Bank levy to rise as revenue falls short
- 29 November 2011
- From the section Business
The government is set to increase the levy on bank borrowing in the UK again, because it has not raised enough money.
The rate will rise from the current 0.078% to 0.088% from January - a level that the Treasury thinks will yield the originally projected £2.6bn per year.
The widely expected decision was announced by Chancellor George Osborne in his Autumn Statement on Tuesday.
It follows the February scrapping of a lower phase-in rate, and an increase in the standard rate from 0.075% in March.
In its response to the Autumn Statement, the British Bankers' Association made a plea for stability.
"A stable tax regime is important," the banking lobby group said. "Banks of all nationalities do business around the world from here, and they pay tax here. Certainty is an important requirement."
Banks pay the tax on all their borrowing, except the first £20bn, and excluding ordinary deposits, which are guaranteed by the UK government, and borrowing secured on government debt.
Longer-term borrowing by banks benefits from a lower tax rate.
In his Autumn Statement, the chancellor said the Treasury planned to prevent banks from using complex schemes designed to reduce the amount of the levy they must pay.
"We will also take action to stop some large firms using complex asset-backed pension funding arrangements to claim double the amount of tax relief that was intended," he said, claiming this would save the Treasury £500,000 per year.
Mr Osborne also repeated his opposition to a tax on financial transactions currently being proposed by the European Union.
"It is not a tax on bankers, it is a tax on people's pensions," he said.
His continued opposition to the tax - also known as the "Tobin tax" or "Robin Hood tax" - did not go down well with campaigners.
"This is an Autumn Statement for bankers," said David Hillman of the Robin Hood tax campaign. "The chancellor is asking teachers, nurses and poor people in work to pay the price for the economic crisis, while the City pays not a penny more.
"Bankers will breathe a collective sigh of relief that the chancellor went out of his way to promise to block a financial transaction tax that would make them pay their fair share towards cleaning up the mess they caused."
The chancellor also said in his statement that the government would publish next month its response to the Vicker's report on banking, which recommended among other things that the British banks' core UK activities be split off and ring-fenced from the banks' riskier international operations.
The bank levy was introduced by the coalition government not only to raise money, but also to discourage banks from becoming overly dependent on short-term unguaranteed debts.
Such borrowing can quickly evaporate if the bank's lenders become nervous, leaving the bank in need of a government bailout to avoid collapse amid a financial panic, such as occurred in the 2008 financial crisis.
"An increase in the tax rate will hit the big British banks hardest, because - unlike their overseas rivals - the levy applies to all their borrowings, on a worldwide basis, not just their UK borrowings," notes BBC Business Editor Robert Peston.
It is unclear why revenues at the current tax rate have fallen short.

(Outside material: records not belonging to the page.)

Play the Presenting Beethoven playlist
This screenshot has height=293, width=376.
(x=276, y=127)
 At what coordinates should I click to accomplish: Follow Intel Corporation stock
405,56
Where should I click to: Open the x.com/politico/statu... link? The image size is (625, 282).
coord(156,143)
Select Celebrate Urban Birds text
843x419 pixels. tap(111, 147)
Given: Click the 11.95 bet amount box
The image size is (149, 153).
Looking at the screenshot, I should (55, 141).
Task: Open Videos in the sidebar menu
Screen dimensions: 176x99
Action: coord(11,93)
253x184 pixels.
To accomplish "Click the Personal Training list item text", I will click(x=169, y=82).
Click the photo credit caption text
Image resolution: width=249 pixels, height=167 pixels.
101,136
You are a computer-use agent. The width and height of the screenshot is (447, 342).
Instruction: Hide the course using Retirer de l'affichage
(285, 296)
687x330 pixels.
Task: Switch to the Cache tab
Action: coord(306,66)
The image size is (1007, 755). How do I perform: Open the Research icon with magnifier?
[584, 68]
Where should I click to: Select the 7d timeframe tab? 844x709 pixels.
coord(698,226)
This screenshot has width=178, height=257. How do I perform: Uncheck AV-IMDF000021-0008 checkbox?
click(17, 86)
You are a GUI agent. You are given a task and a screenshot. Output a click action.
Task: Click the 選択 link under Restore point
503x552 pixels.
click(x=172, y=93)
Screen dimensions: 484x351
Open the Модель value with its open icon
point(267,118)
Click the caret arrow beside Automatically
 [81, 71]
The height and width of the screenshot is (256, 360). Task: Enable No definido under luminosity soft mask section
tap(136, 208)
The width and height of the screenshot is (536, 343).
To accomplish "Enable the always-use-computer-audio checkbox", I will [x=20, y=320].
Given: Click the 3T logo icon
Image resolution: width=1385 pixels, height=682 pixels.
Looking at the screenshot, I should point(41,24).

Foreign banks may have moved some of their UK borrowings offshore to avoid the tax.
UK banks have also been reducing their borrowing and lending activities in response to the stagnant economy and the eurozone debt crisis.
They may also have been cutting their borrowing and lending as a result of regulatory requirements for them to hold more capital (their capacity to absorb losses) relative to their total volume of lending.
However, Robert Peston understands that the main reason is that the Treasury simply miscalculated how much borrowing foreign banks have in the UK when it made its original projections.
Tom Aston, financial services tax partner at accountants KPMG, warned that some UK-based banks may consider relocating out of the UK, or scaling back their total lending within Britain, in response to the rising tax rate.
"The government's desire to maintain an annual bank levy take... may create the wrong incentives for bank lending," he said.
"If banks shrink their balance sheets then they will pay less bank levy, but typically at the same time they will be lending less to the economy.
"UK banks who remain here must be worried that they will be asked to pick up the bill for any large banks who decide to leave the country."